=== RECORDS PROVIDED ===

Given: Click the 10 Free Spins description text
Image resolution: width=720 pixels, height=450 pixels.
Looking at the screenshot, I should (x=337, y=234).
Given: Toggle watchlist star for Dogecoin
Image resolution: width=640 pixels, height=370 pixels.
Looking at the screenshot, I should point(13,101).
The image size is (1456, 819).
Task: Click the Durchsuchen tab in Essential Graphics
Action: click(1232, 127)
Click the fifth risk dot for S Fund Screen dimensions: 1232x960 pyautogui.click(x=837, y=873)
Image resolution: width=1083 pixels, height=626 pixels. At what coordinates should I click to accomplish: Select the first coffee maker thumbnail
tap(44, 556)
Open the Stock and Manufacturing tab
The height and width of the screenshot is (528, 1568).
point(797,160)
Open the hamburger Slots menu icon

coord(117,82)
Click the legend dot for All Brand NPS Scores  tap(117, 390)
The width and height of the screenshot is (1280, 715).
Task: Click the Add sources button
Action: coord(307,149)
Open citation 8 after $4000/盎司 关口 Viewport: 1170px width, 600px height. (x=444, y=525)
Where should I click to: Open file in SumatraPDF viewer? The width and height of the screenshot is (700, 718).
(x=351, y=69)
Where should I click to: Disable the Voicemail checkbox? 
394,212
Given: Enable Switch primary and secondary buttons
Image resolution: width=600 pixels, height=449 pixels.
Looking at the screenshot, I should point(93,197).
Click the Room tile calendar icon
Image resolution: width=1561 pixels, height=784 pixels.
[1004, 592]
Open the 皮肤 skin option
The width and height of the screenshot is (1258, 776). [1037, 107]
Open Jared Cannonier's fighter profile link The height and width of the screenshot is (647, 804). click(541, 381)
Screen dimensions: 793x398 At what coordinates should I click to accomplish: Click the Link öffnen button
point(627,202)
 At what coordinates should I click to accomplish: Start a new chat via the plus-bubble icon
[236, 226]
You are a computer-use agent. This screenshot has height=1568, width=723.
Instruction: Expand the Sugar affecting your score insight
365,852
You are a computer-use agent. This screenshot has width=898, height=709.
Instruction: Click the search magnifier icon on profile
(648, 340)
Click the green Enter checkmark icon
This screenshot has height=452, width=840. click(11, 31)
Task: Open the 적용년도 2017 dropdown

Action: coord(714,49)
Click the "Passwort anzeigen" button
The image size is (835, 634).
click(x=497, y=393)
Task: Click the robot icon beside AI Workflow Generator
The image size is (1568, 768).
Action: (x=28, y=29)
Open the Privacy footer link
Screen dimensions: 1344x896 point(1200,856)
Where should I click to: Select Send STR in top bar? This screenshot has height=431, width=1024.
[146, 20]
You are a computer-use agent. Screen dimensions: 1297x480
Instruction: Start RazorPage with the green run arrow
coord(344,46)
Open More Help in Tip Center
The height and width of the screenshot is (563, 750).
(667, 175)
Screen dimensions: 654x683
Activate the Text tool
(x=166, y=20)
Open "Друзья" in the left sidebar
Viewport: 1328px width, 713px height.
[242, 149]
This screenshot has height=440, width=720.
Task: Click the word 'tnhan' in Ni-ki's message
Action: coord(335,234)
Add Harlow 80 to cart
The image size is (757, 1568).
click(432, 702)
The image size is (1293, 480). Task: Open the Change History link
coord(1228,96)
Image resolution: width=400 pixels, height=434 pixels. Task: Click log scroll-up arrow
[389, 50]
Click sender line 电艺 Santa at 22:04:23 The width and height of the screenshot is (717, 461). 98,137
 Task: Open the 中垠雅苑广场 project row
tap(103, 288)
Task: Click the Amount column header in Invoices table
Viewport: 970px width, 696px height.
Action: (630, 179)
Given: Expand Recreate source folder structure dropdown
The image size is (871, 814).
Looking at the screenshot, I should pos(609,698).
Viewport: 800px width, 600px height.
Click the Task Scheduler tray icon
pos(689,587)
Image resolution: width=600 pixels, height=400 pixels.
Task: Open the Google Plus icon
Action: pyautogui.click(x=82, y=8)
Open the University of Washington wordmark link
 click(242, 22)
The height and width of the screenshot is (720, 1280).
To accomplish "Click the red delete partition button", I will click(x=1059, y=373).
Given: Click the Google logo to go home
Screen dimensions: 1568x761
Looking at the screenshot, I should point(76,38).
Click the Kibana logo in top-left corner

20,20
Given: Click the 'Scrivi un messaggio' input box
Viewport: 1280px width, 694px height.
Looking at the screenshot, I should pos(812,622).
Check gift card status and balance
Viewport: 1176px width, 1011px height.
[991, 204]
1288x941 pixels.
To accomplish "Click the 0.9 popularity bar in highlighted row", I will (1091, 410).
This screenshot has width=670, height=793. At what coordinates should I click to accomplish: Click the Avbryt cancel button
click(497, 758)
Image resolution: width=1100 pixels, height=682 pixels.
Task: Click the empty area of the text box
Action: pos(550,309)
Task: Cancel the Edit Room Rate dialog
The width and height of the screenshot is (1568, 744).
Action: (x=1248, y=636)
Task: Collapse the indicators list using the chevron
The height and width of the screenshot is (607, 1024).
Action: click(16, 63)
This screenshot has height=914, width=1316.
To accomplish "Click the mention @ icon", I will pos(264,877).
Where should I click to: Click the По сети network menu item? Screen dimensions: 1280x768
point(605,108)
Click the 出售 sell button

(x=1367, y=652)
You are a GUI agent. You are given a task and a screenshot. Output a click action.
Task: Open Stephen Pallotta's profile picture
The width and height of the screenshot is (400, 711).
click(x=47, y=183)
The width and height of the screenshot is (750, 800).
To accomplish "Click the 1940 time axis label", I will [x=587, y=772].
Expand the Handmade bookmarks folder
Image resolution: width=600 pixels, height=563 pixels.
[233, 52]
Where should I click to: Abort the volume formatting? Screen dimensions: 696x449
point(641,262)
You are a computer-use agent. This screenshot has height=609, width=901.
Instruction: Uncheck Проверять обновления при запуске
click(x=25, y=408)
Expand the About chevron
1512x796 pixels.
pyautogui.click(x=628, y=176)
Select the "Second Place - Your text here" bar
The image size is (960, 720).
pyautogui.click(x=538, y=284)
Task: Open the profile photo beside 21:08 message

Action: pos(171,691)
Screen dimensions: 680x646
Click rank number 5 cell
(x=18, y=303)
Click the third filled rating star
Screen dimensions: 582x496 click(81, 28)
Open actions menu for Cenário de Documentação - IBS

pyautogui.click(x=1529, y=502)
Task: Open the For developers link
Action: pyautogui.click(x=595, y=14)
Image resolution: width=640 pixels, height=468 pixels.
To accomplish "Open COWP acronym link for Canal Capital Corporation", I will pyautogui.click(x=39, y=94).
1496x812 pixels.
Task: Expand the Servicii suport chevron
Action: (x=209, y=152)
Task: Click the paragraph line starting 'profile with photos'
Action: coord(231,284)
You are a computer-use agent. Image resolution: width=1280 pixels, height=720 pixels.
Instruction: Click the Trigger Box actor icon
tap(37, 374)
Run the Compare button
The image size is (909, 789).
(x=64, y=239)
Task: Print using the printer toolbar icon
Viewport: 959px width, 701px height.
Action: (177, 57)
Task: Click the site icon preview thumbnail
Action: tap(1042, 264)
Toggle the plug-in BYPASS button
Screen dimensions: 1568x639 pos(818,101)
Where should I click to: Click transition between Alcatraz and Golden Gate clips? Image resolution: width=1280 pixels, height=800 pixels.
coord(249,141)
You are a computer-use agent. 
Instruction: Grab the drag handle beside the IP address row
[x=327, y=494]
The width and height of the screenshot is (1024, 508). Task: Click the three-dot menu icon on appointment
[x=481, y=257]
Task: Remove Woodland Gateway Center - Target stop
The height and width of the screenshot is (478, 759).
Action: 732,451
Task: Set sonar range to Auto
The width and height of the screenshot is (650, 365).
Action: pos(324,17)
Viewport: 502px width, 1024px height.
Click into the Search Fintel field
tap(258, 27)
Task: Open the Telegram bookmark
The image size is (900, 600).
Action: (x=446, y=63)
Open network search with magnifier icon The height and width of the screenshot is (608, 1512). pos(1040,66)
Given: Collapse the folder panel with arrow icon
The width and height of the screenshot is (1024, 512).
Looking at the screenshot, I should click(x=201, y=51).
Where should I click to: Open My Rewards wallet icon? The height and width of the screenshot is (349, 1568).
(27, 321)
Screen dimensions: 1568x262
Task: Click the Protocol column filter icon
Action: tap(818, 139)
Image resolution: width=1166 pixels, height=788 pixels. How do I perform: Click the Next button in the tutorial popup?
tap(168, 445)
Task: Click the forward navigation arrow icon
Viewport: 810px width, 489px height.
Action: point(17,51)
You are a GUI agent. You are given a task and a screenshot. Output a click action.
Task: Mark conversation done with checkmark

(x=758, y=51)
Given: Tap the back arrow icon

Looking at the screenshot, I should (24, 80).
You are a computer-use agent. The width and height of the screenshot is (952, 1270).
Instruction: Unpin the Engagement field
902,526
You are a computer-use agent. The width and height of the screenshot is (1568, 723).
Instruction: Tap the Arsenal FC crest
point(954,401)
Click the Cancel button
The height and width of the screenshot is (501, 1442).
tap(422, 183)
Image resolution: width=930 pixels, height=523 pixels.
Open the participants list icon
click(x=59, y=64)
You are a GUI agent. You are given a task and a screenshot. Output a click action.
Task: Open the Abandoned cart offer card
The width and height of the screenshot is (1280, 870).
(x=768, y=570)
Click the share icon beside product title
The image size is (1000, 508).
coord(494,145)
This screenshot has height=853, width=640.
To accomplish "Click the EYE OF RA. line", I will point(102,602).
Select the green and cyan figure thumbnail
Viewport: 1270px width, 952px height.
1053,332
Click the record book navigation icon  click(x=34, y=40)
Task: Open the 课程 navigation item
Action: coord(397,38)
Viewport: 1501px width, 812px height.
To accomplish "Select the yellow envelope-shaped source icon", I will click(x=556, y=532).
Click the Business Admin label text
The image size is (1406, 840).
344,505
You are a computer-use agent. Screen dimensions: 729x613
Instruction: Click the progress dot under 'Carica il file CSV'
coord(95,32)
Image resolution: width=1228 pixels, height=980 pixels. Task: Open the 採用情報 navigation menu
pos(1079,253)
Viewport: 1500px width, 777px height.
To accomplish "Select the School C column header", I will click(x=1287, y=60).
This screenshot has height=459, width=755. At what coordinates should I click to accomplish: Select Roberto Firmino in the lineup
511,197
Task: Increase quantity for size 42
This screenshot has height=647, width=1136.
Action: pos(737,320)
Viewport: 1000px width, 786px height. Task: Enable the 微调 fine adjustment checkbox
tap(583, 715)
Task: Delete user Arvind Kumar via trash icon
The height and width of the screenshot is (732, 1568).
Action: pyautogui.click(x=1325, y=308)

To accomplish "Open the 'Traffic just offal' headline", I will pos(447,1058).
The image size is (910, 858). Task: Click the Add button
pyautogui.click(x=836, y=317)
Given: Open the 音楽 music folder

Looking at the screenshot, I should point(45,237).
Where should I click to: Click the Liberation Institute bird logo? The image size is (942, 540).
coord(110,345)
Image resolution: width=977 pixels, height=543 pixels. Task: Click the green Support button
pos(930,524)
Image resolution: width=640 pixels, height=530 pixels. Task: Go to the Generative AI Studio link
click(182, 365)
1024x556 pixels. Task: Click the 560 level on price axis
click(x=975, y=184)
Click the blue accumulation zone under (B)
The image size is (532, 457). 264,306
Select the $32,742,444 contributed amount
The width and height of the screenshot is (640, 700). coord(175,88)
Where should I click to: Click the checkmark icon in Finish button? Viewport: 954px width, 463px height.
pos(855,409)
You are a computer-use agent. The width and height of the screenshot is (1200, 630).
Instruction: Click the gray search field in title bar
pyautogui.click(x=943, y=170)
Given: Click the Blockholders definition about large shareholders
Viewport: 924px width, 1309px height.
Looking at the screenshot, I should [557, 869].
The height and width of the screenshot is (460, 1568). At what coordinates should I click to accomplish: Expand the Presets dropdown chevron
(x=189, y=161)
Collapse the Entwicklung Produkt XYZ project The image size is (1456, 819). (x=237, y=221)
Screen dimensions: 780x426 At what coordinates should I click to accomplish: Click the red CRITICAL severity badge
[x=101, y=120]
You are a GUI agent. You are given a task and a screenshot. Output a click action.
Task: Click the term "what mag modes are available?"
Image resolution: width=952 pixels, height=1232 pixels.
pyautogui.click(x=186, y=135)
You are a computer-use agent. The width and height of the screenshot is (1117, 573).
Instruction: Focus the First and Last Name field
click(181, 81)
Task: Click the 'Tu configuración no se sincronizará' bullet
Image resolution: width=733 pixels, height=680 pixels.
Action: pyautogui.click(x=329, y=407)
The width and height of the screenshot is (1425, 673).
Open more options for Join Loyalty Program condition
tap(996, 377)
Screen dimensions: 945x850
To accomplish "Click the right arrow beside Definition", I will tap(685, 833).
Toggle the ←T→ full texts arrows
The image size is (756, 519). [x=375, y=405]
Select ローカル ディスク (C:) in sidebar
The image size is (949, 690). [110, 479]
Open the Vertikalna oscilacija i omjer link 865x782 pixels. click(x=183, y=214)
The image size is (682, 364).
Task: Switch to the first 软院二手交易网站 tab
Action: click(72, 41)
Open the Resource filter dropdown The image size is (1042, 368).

===

§ EXERCISE REQUIREMENTS
Output the line containing "The width and height of the screenshot is (1425, 673)." and each line after it through the close of the entries, unchanged and with no other lines.

§ RESPONSE TO THE TASK
The width and height of the screenshot is (1425, 673).
Open more options for Join Loyalty Program condition
tap(996, 377)
Screen dimensions: 945x850
To accomplish "Click the right arrow beside Definition", I will tap(685, 833).
Toggle the ←T→ full texts arrows
The image size is (756, 519). [x=375, y=405]
Select ローカル ディスク (C:) in sidebar
The image size is (949, 690). [110, 479]
Open the Vertikalna oscilacija i omjer link 865x782 pixels. click(x=183, y=214)
The image size is (682, 364).
Task: Switch to the first 软院二手交易网站 tab
Action: click(72, 41)
Open the Resource filter dropdown The image size is (1042, 368).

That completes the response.